Оставшиеся до субботы три дня Георгий Иванов не ел, не пил и не спал от страха, что не произведет должного впечатления, «провалится на экзамене» — ведь его позвали «познакомиться», то есть на смотрины — и всемогущий Гумилев еще может вычеркнуть его из списка членов Цеха.
И вот наконец наступила суббота. С утра его мучил вопрос — какой галстук надеть. Конечно, не эгофутуристический бант, а синий в белые горошки галстук-бабочкой, что тогда считалось верхом элегантности, или темный, длинный, придававший ему хоть некоторую солидность.
Остановившись на длинном галстуке, он «облачился» в свой синий свежевыглаженный костюм. Тут выбирать не пришлось: костюм был единственный, сшитый ему по выходе из корпуса. Убедившись лишний раз, проведя рукой по подбородку, что бриться ему все еще незачем, он, покрутившись перед зеркалом и оставшись крайне недовольным своим непоправимо мальчишеским видом, в восемь часов вечера отправился в «Бродячую собаку».
«Страж врат» «Собаки», зорко следивший за тем, чтобы ни один беспропускной буржуй не проник в это «святилище», задал ему ритуальный вопрос: «На каком основании?» Георгий Иванов с гордостью протянул ему гумилевское письмо, и тот, узнав почерк Гумилева, молча отступил в сторону, разрешая ему войти.
«Собака» была почти пуста. Осмотрев всех присутствующих и убедившись, что Гумилева нет, он, как полагается тут, в буфетной сам раздобыл себе рюмку вина и сел с нею напротив входной двери. Томительно-щемящее волнение, мучившее его все эти дни, продолжало терзать его и даже увеличивалось. «Собака» была совсем как ему описывали — точь-в-точь такая — и подвал, и расписные стены, столы без скатертей и скамьи. Но если бы даже она была совершенно иной, он так волновался, что едва ли заметил бы это.

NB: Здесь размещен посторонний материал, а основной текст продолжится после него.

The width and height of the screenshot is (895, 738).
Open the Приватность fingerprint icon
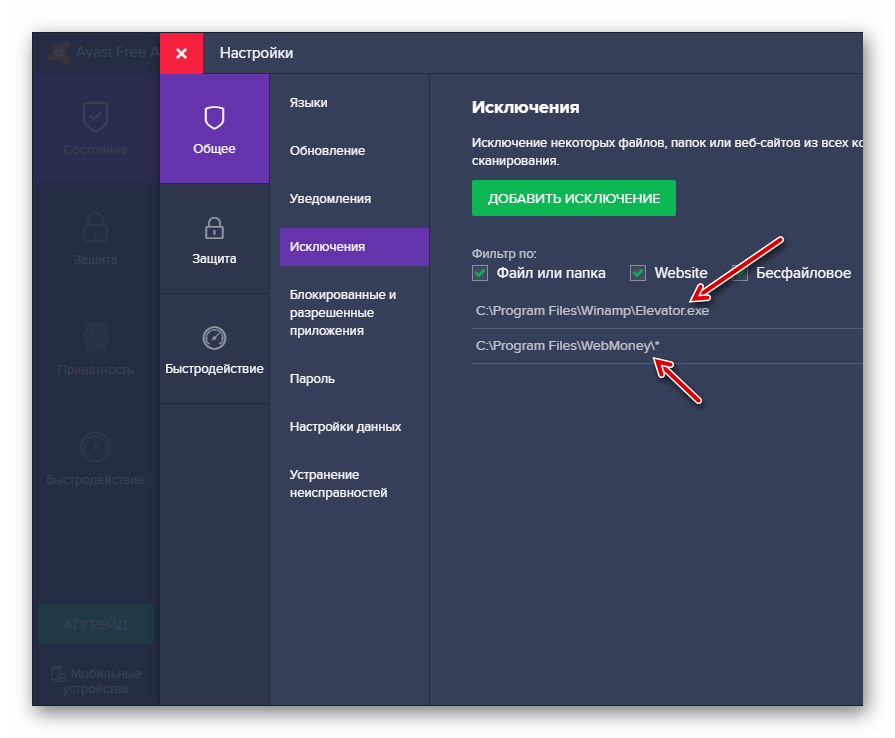[95, 336]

Дверь беспрерывно открывалась, впуская все новых посетителей. Вот вошел Кузмин с Судейкиным, вот балетный танцор Бобочка Романов, вот актеры Ходотов и Юрьев, вот какие-то буржуи во фраках и дамы в бальных платьях. Но он не разглядывал их, весь охваченный томительным ожиданием. Время тянулось, вернее, ползло невообразимо медленно. На эстраде что-то происходило. Борис Пронин, его он знал с виду, как всегда надрываясь и клокоча, шумно и радостно приветствовал входящих.

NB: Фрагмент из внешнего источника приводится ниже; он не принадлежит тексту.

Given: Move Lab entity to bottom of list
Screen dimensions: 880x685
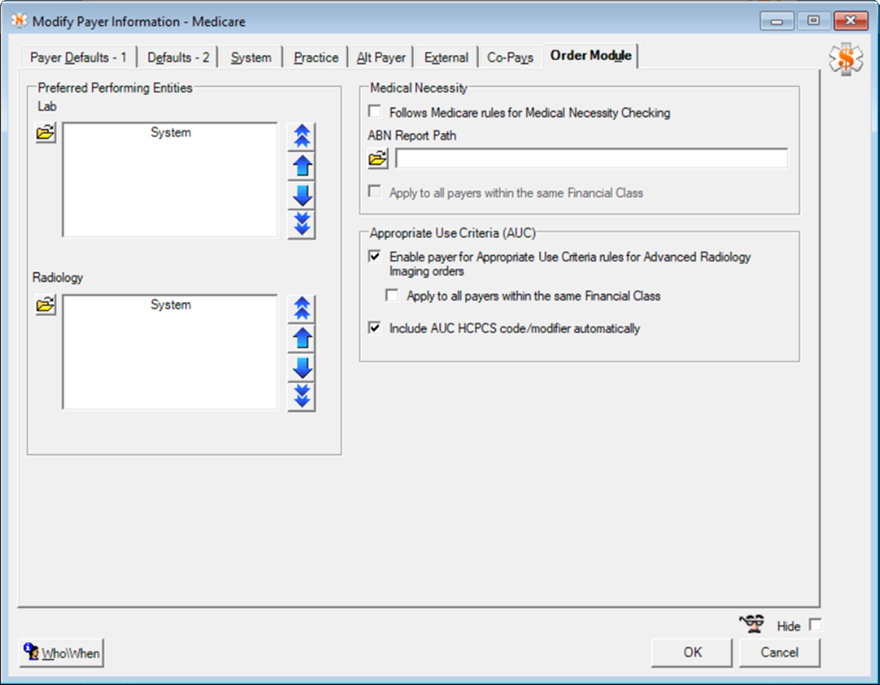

Кто-то звонко запел гимн «Бродячей собаки»:
На втором дворе подвал,В нем приют собачий.Каждый, кто в него попал,Просто пес бродячий...

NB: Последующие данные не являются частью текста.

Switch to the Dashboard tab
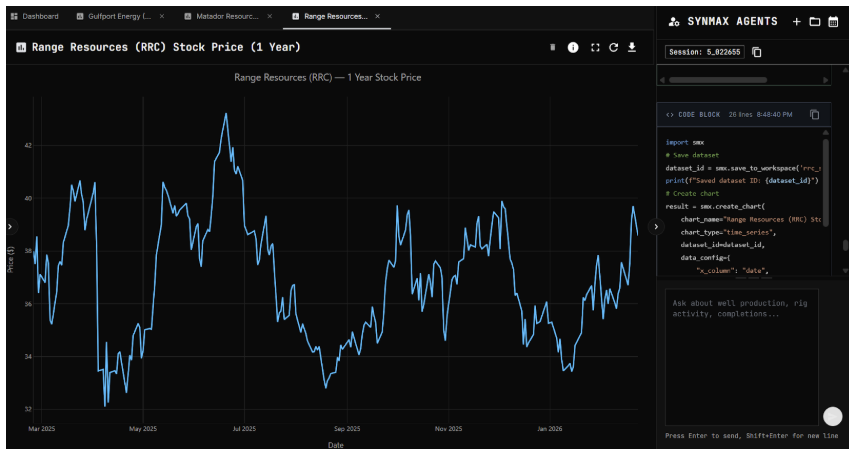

Его с энтузиазмом подхватил разноголосый нестройный хор. Но Георгий Иванов не присоединился к нему, хотя знал слова «Собачьего гимна» — в Петербурге многие, побывавшие в «Собаке», распевали его.
Гром аплодисментов. За роялем сам себе аккомпанирующий Кузмин. Стекла его пенсне поблескивают. Огромные подведенные глаза закатываются. Слегка заикаясь, он заливается сладостно и упоенно:
Ди-ди-ди-тя, не тянися весною за розой!..
Но Георгий Иванов не слушает «заикающегося соловья», как его прозвал Сологуб. Теперь «Собака» переполнена, до отказа набита — «яблоку упасть негде». Часы показывают двенадцать. Значит, Гумилев не приедет, занят чем-то другим. Что с того, что назначил встречу Георгию Иванову. Подумаешь, какой важный гусь! Станет Гумилев с ним считаться!
Но что дальше делать? Ехать домой или ждать — напрасно ждать, потеряв всякую надежду — до закрытия «Собаки»?
А потом что? Ждать нового письма или просто явиться на очередное заседание Цеха, узнав у Кузмина, когда и у кого из членов Цеха оно на этот раз состоится? Да, это, пожалуй, лучше всего. Он встал, оставив свою так и не выпитую рюмку на столе, и пустился, работая локтями, на поиски Кузмина.